> _Task prompt_: From the line containing "The height and" to the line containing "Task: Filter the table by Sales orders" in the records below, set down every line exactly as it stands, both ends included, and skip the pictures.

> _Task inputs_:
★ ★ ★ ★ ★
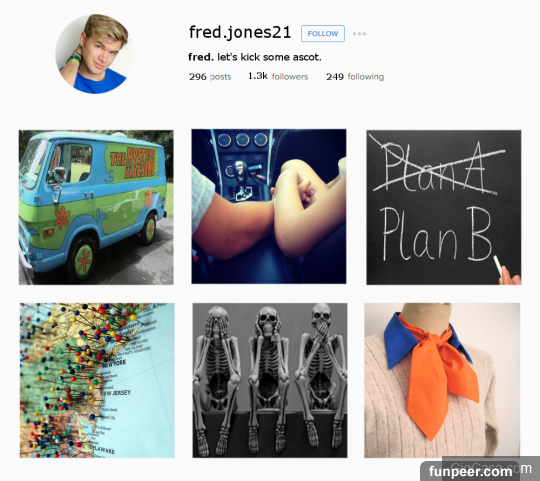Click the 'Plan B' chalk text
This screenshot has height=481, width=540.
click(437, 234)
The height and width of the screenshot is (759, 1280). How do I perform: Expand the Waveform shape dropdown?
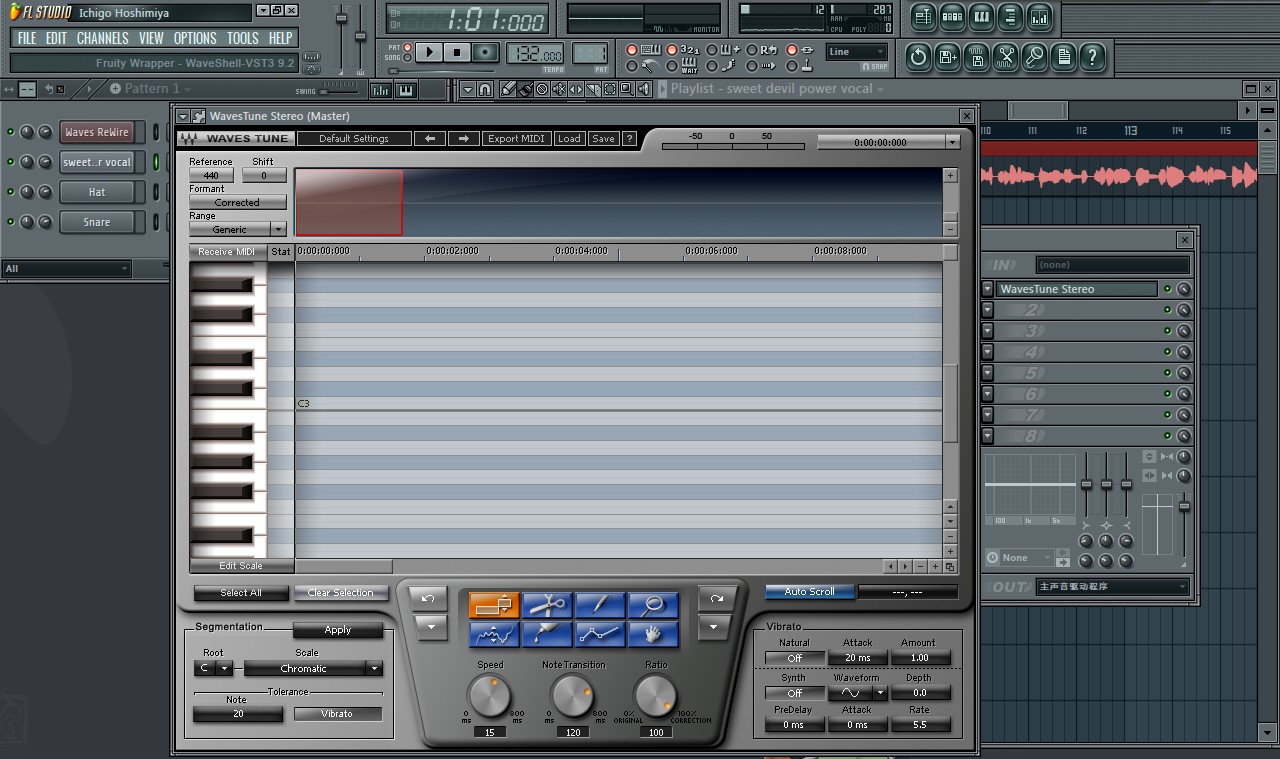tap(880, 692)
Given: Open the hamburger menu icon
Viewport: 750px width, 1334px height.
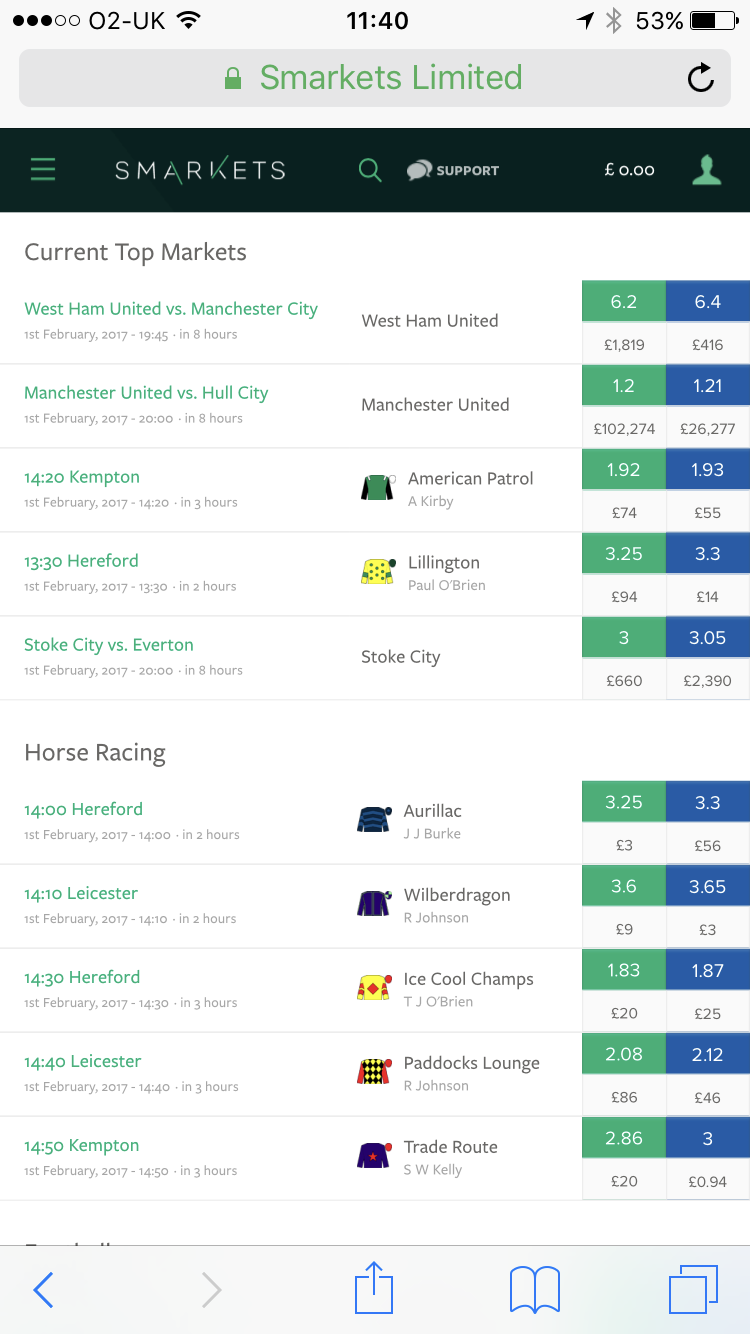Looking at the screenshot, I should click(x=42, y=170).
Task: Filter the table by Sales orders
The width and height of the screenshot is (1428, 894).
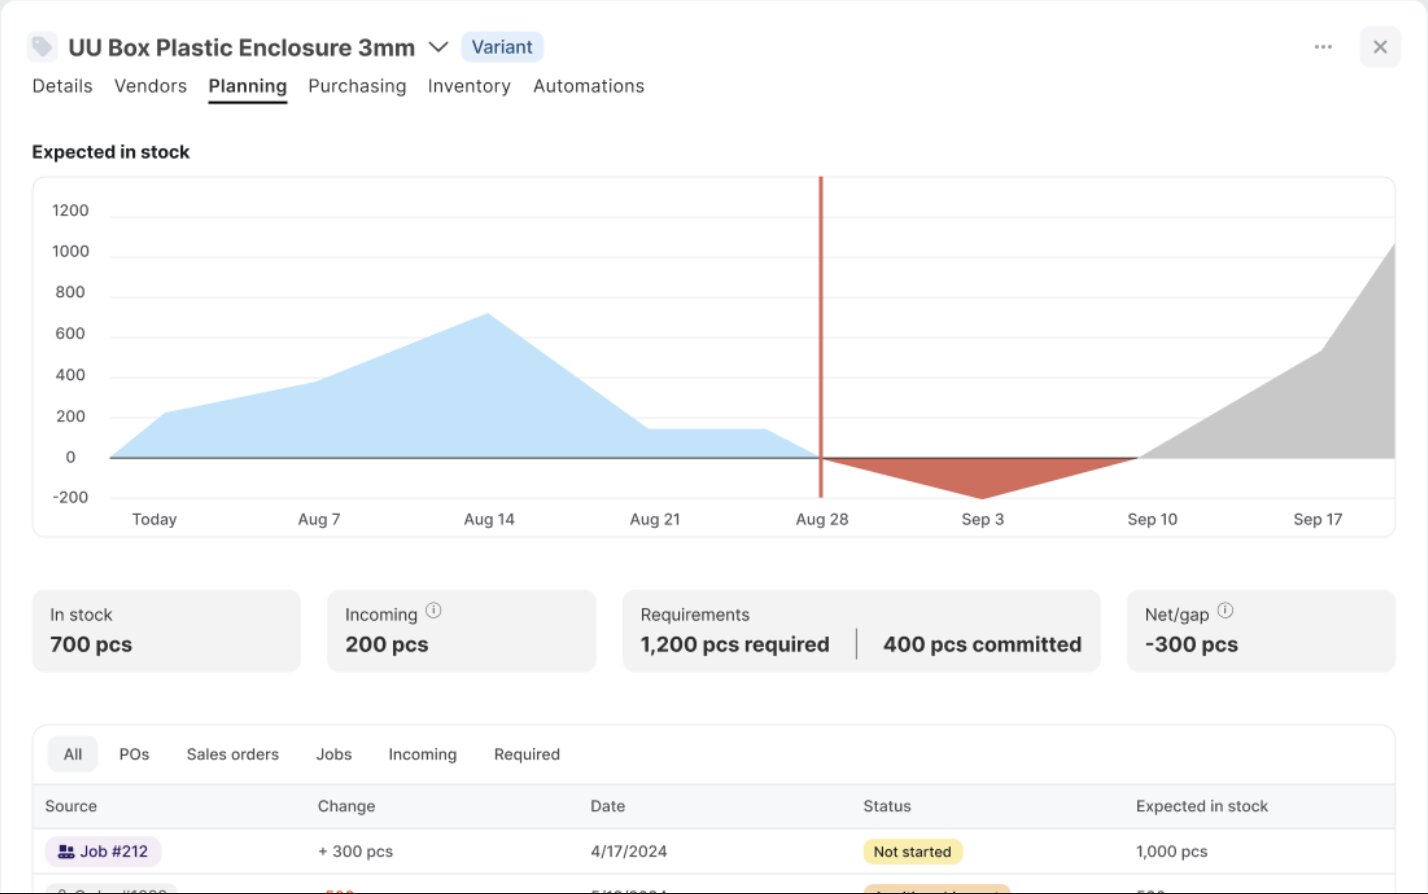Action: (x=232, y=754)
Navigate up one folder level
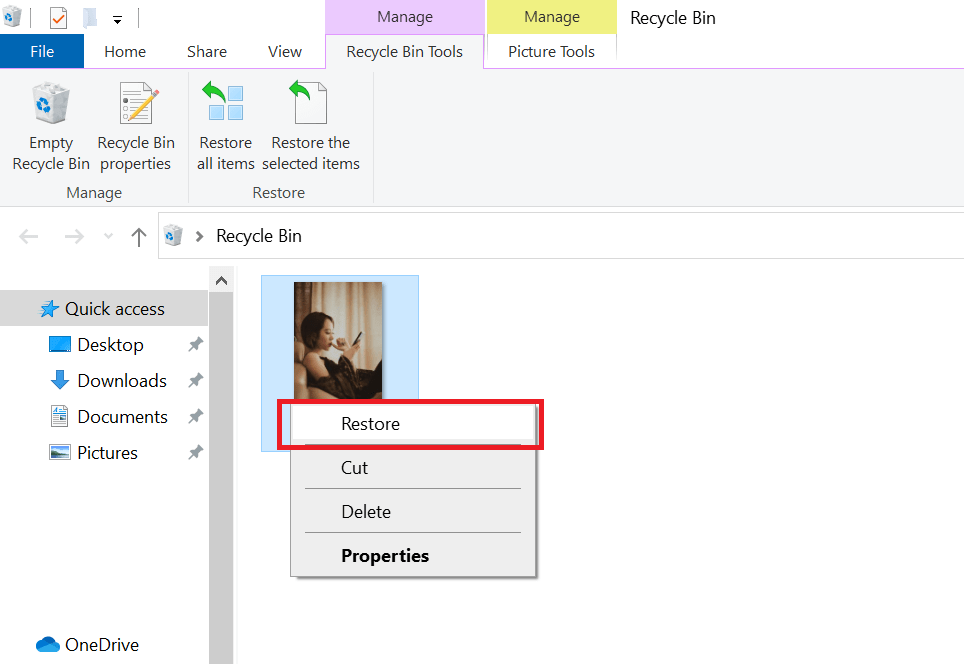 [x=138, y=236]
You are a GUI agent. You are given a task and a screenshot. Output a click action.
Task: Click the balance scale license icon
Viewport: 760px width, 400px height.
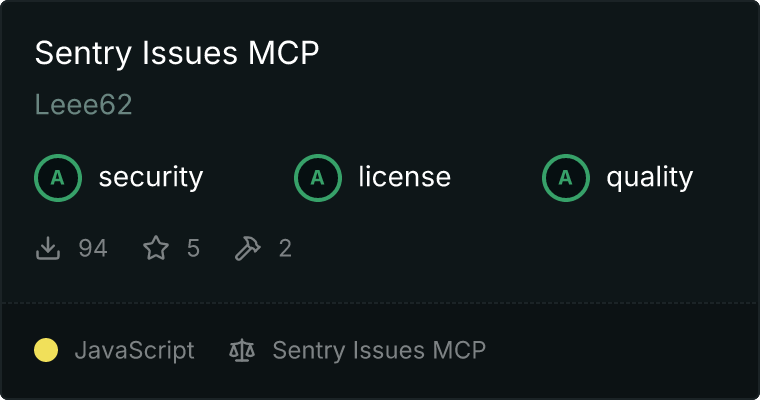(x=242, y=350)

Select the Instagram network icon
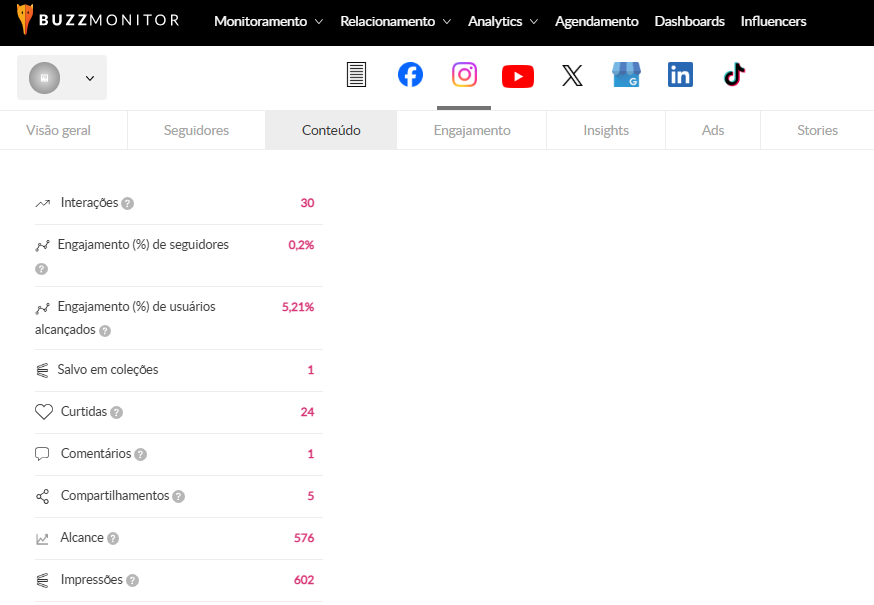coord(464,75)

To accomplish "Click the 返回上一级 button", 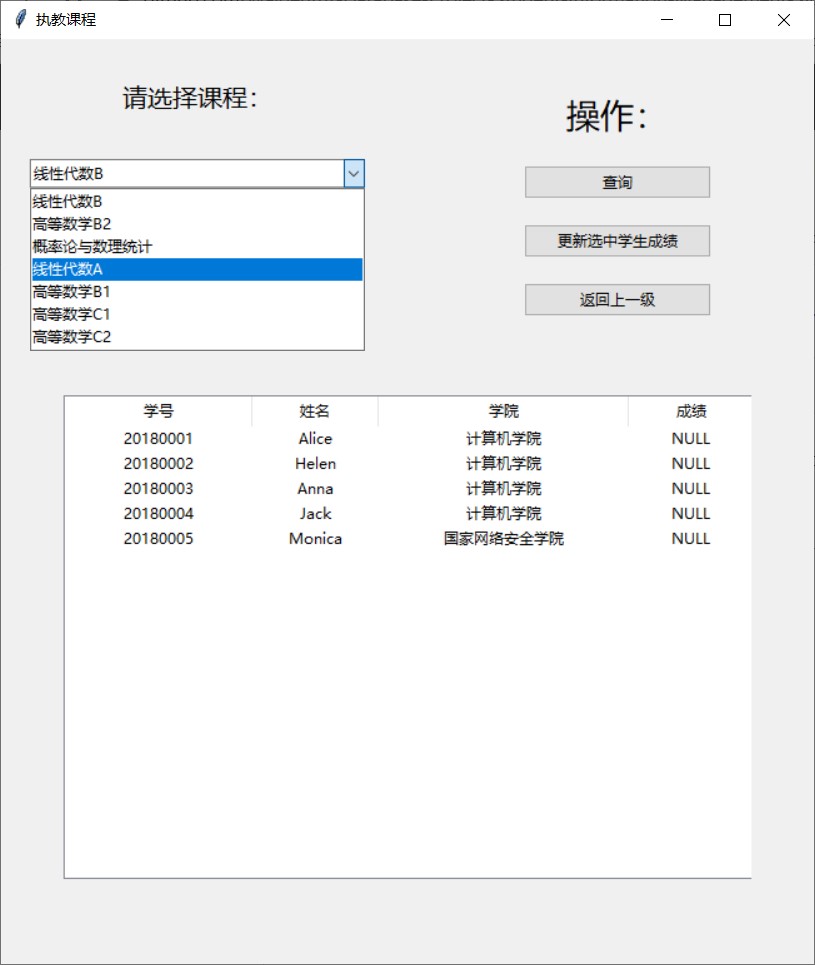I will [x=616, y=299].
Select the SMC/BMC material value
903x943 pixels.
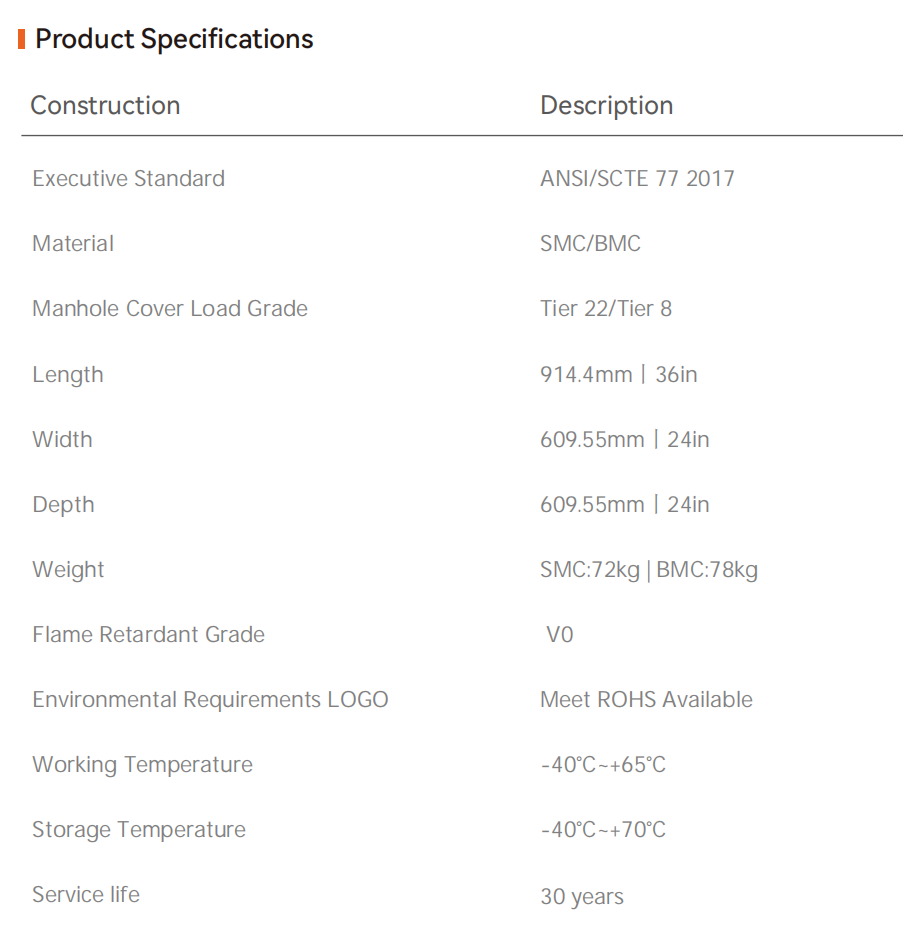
★ ★ ★ ★ ★
> _Answer section_:
The height and width of the screenshot is (759, 1280). How do I perform: Expand the Waveform shape dropdown?
tap(880, 692)
Given: Open the hamburger menu icon
Viewport: 750px width, 1334px height.
Looking at the screenshot, I should click(x=42, y=170).
Task: Filter the table by Sales orders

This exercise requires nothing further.